**Directions for this task**
Please output the listing that follows exactly, but keep all images out.
[[ Data shown open ]]
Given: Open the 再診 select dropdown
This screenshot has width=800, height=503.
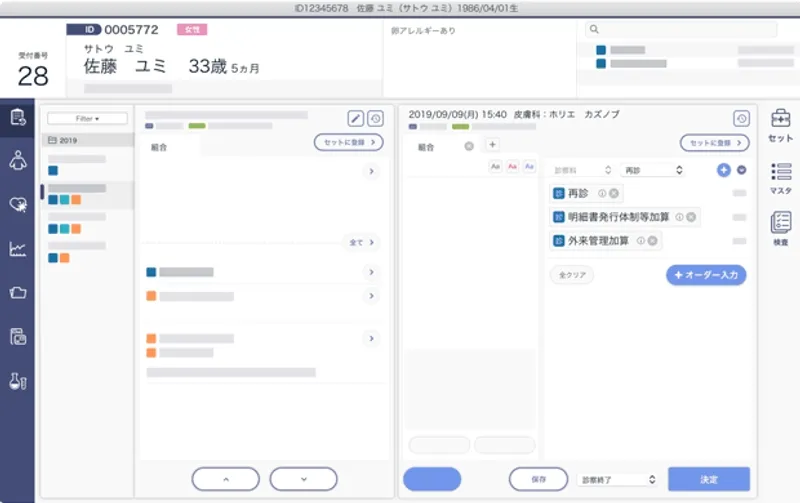Looking at the screenshot, I should pyautogui.click(x=651, y=171).
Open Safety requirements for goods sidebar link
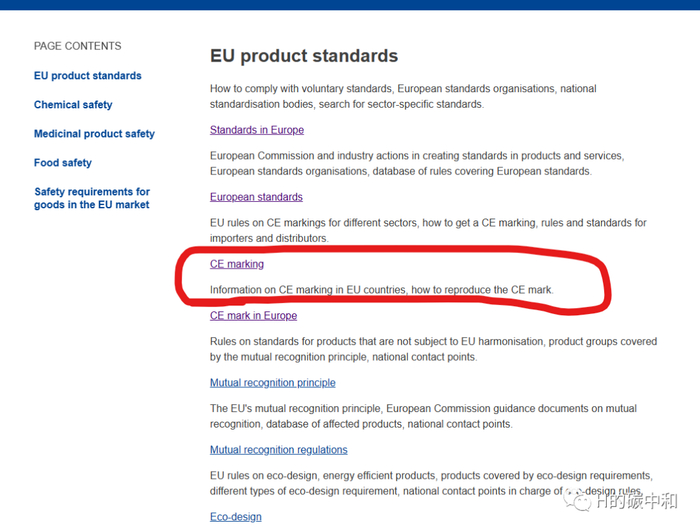Screen dimensions: 700x532 pyautogui.click(x=92, y=198)
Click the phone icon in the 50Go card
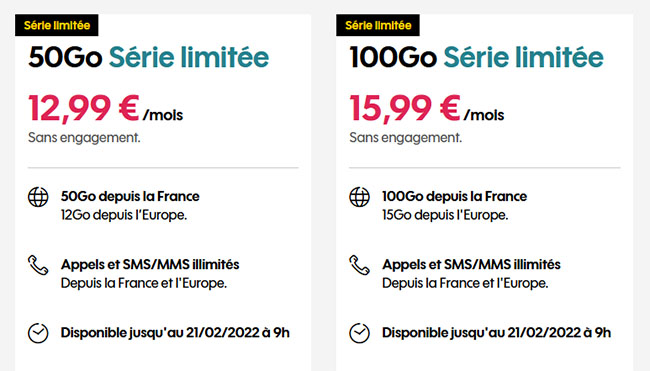The height and width of the screenshot is (371, 650). [38, 265]
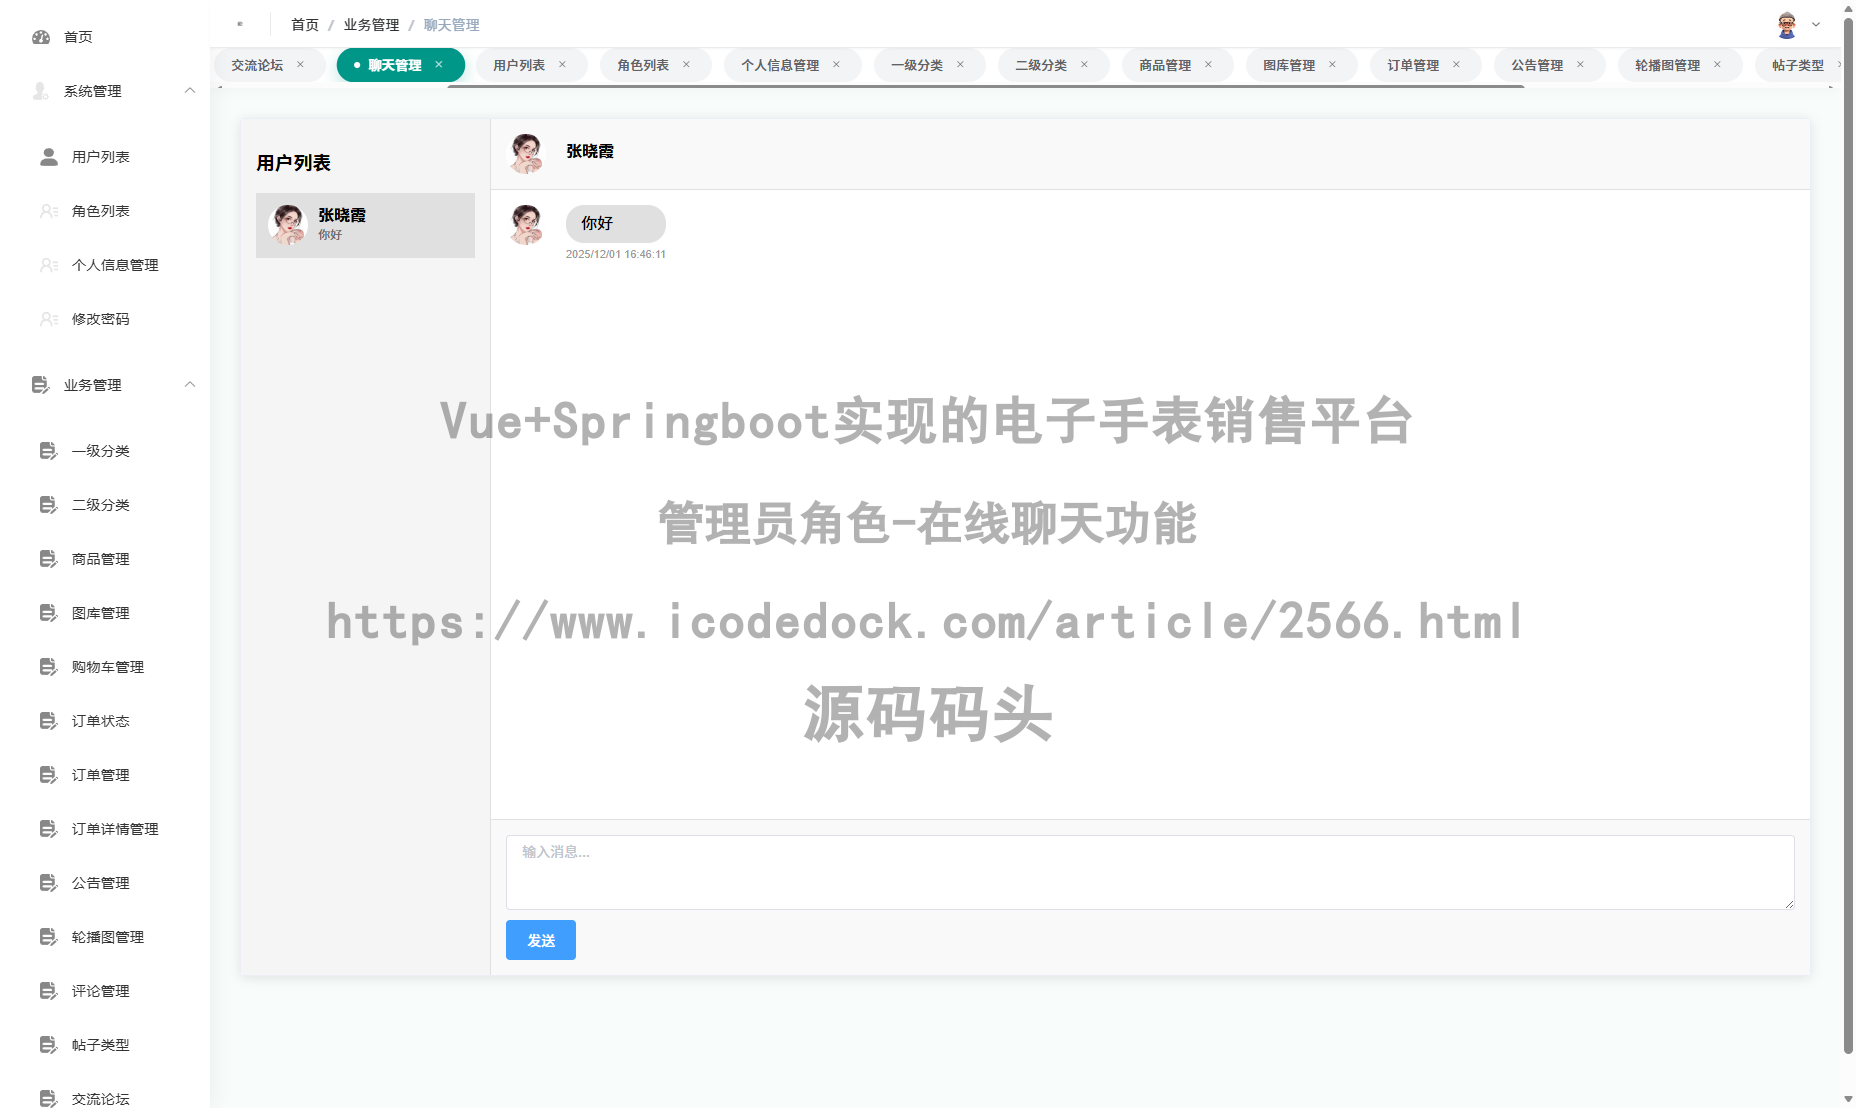This screenshot has height=1108, width=1856.
Task: Click the horizontal tab bar scrollbar
Action: point(985,87)
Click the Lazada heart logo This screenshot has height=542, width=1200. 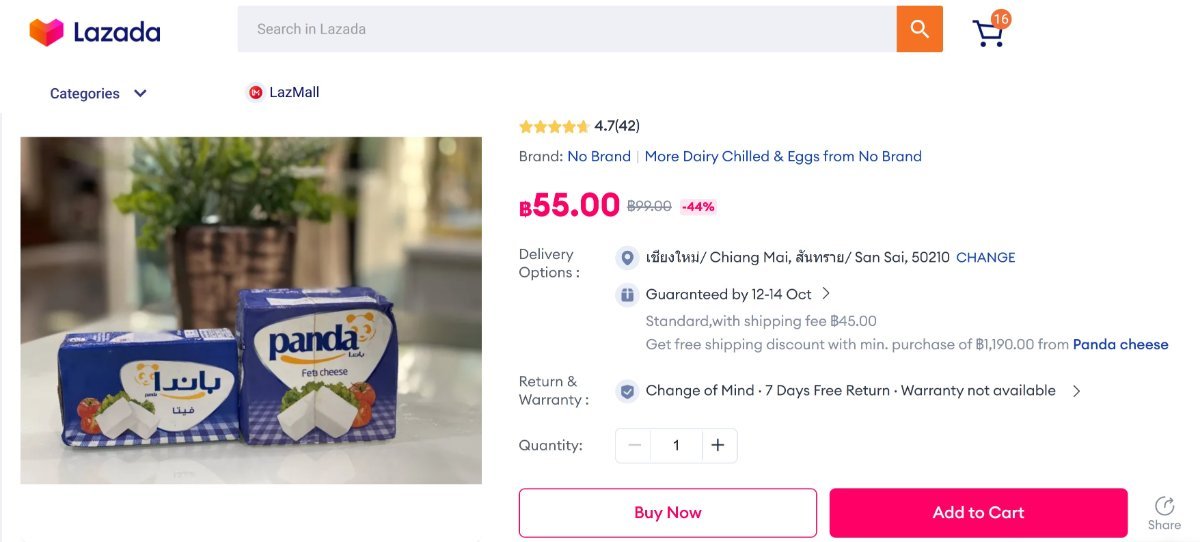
[[ Data shown closed ]]
**Response**
Given: Open the 再診 select dropdown
This screenshot has width=800, height=503.
Looking at the screenshot, I should pyautogui.click(x=651, y=171).
Open Safety requirements for goods sidebar link
Screen dimensions: 700x532 pyautogui.click(x=92, y=198)
Click the phone icon in the 50Go card
The height and width of the screenshot is (371, 650). [38, 265]
This screenshot has height=1108, width=1856.
Task: Click the horizontal tab bar scrollbar
Action: point(985,87)
Click the Lazada heart logo This screenshot has height=542, width=1200. 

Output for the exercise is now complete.